Given entries:
··········

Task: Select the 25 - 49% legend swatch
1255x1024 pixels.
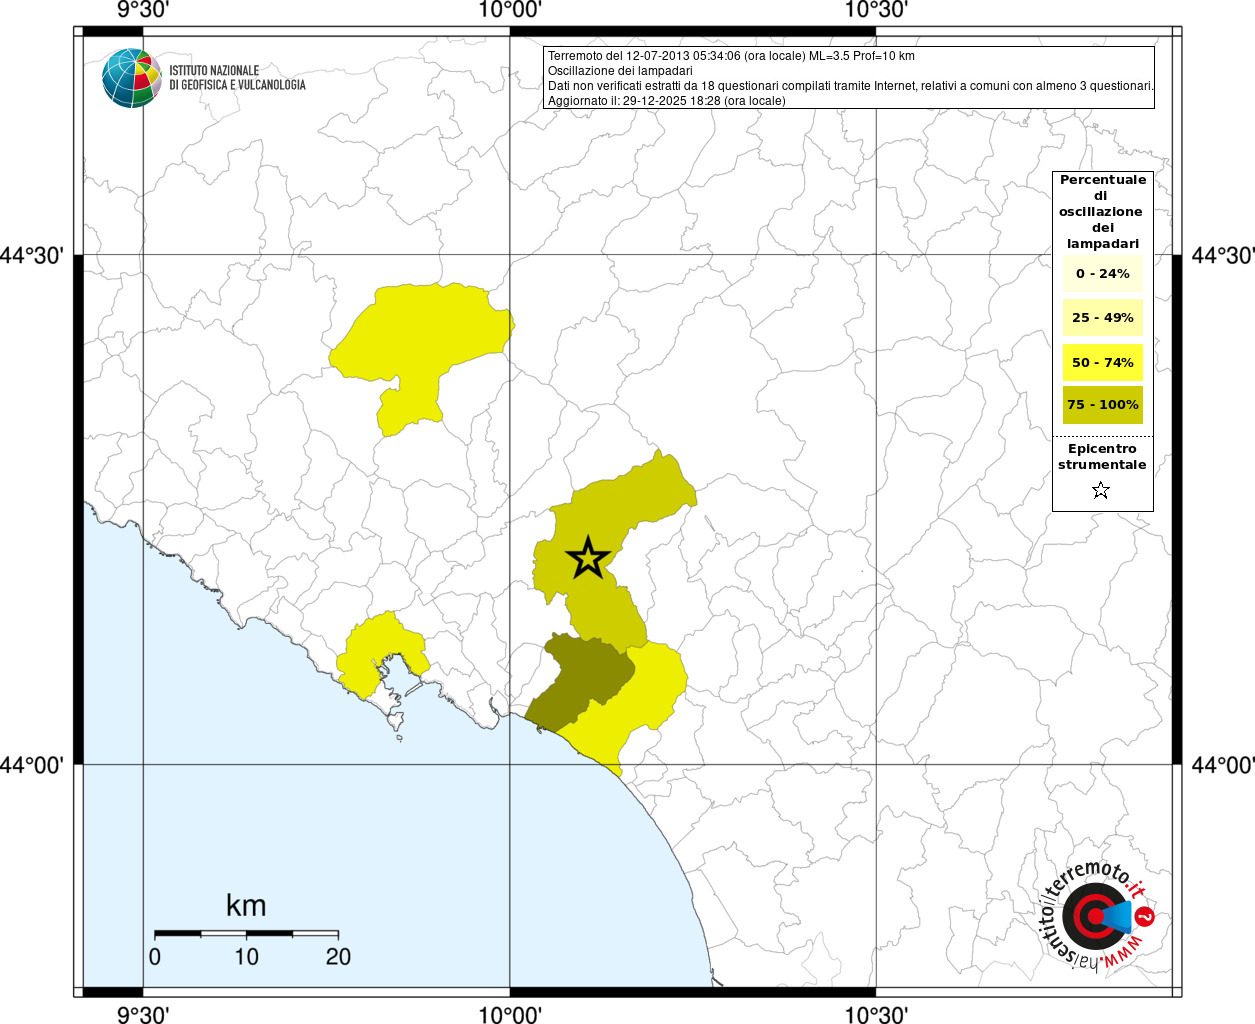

··········

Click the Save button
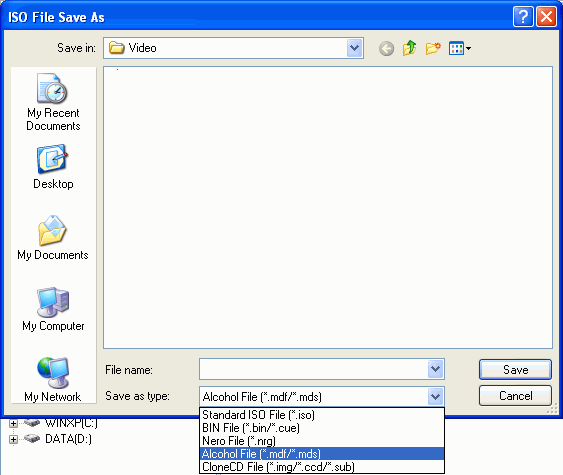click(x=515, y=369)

··········

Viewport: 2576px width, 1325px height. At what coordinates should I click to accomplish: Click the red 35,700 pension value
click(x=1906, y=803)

··········

Written instruction: Please rewrite the item lines starting with the line that contains "Viewport: 2576px width, 1325px" and going on through the line that contains "click(x=1906, y=803)", replacing "pension" with "salary" and leaving everything else unchanged.

Expected answer:
Viewport: 2576px width, 1325px height. At what coordinates should I click to accomplish: Click the red 35,700 salary value
click(x=1906, y=803)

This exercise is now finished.